Problem requirements:
Lines below that include the word "computer" should each be copied.

○ ○ ○ ○ ○

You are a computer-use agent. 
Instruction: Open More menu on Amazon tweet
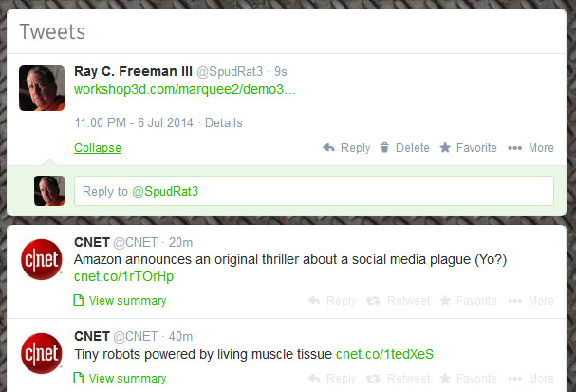(530, 301)
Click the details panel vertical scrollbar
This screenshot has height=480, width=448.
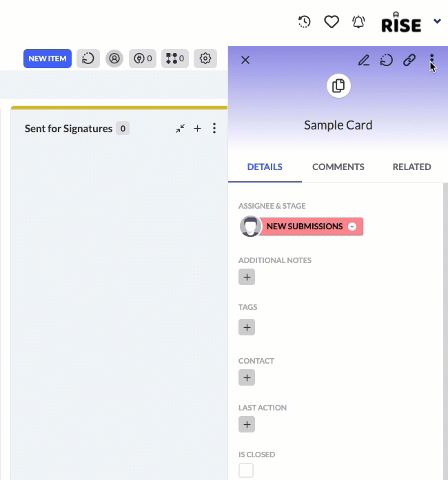pyautogui.click(x=445, y=331)
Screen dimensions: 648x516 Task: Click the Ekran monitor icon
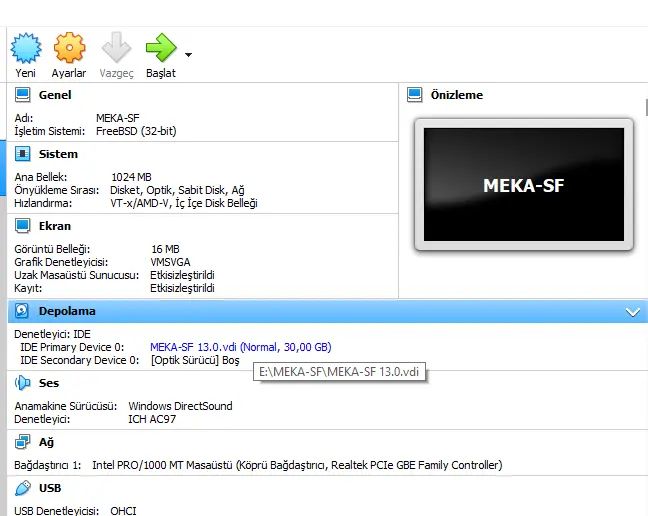coord(22,226)
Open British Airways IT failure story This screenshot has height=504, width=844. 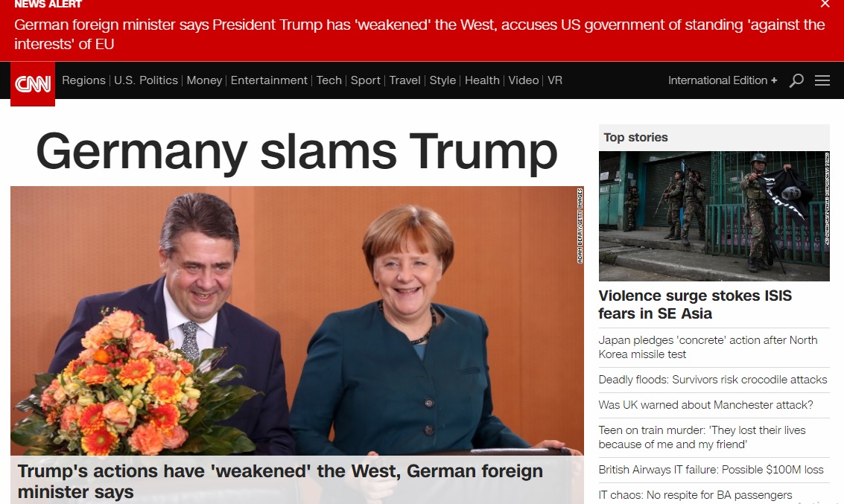(x=711, y=470)
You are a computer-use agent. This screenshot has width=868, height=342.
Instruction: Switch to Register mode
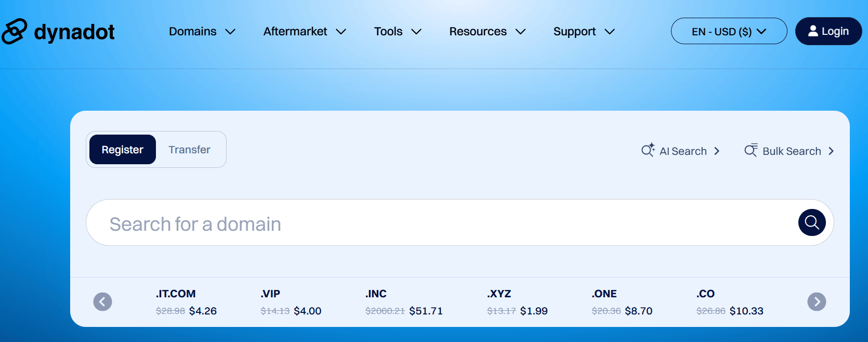tap(123, 150)
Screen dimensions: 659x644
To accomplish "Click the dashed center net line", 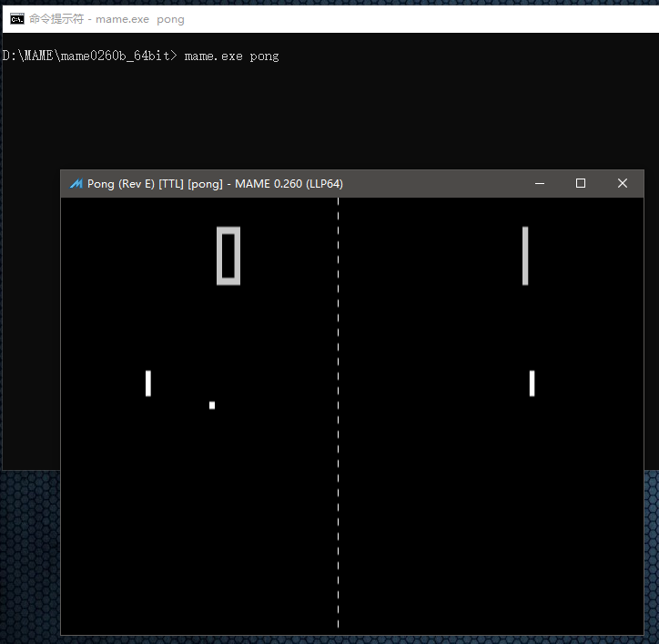I will coord(338,413).
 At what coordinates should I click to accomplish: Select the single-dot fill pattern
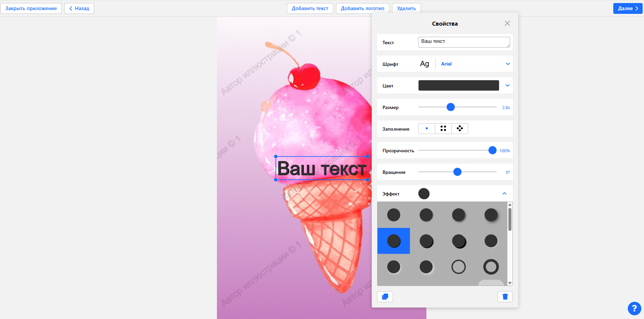click(427, 129)
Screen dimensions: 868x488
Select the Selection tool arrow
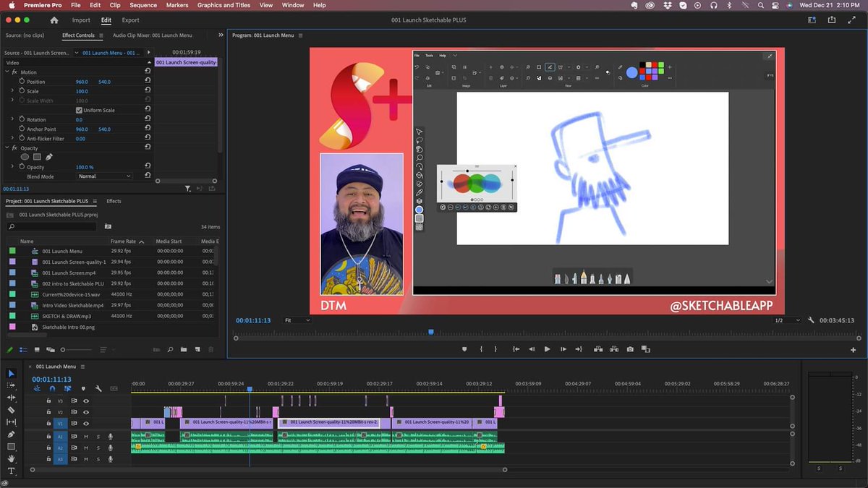click(11, 374)
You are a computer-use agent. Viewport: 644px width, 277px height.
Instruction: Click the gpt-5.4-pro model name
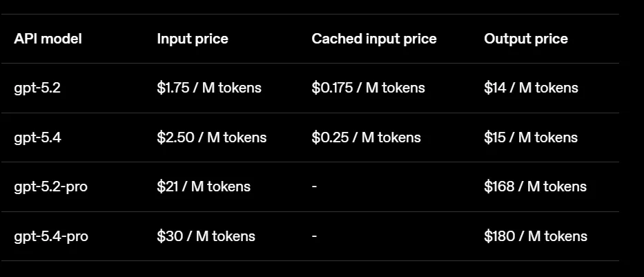50,236
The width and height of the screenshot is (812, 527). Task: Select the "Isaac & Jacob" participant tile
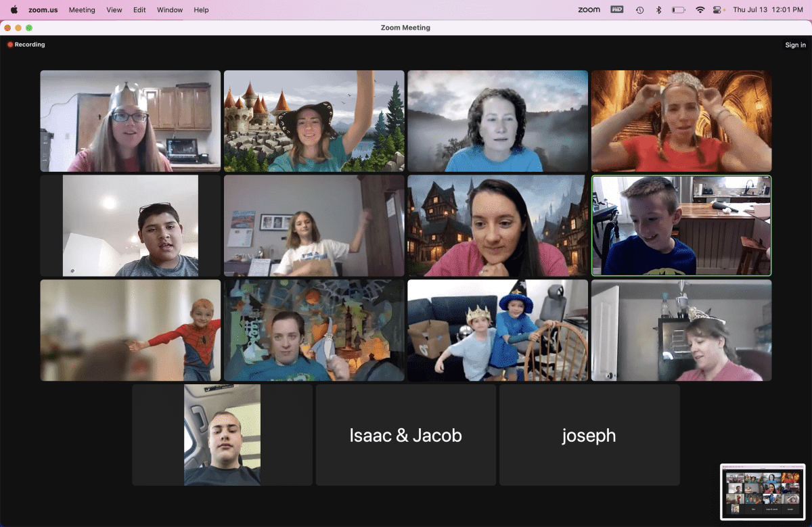pos(405,435)
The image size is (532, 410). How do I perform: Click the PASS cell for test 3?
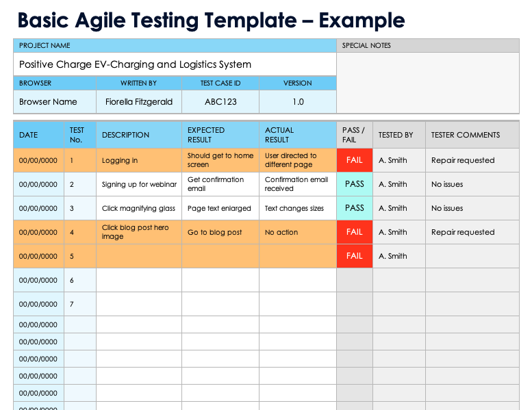354,208
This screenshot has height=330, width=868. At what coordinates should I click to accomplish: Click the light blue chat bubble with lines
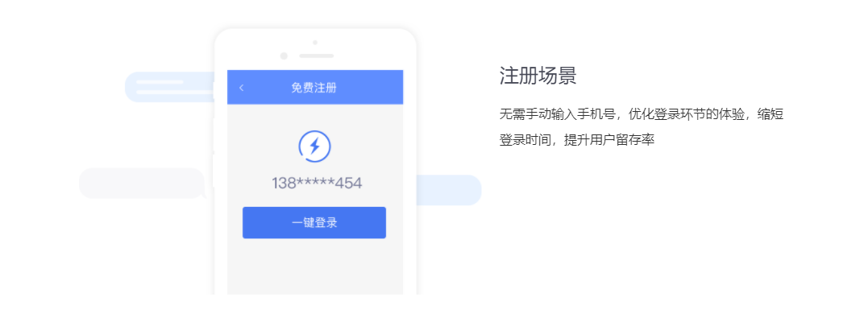(x=168, y=87)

○ ○ ○ ○ ○

Task output:
You are a computer-use agent. 
You are a computer-use agent. This screenshot has width=868, height=342.
You are a computer-use agent. Viewport: 644px width, 277px height.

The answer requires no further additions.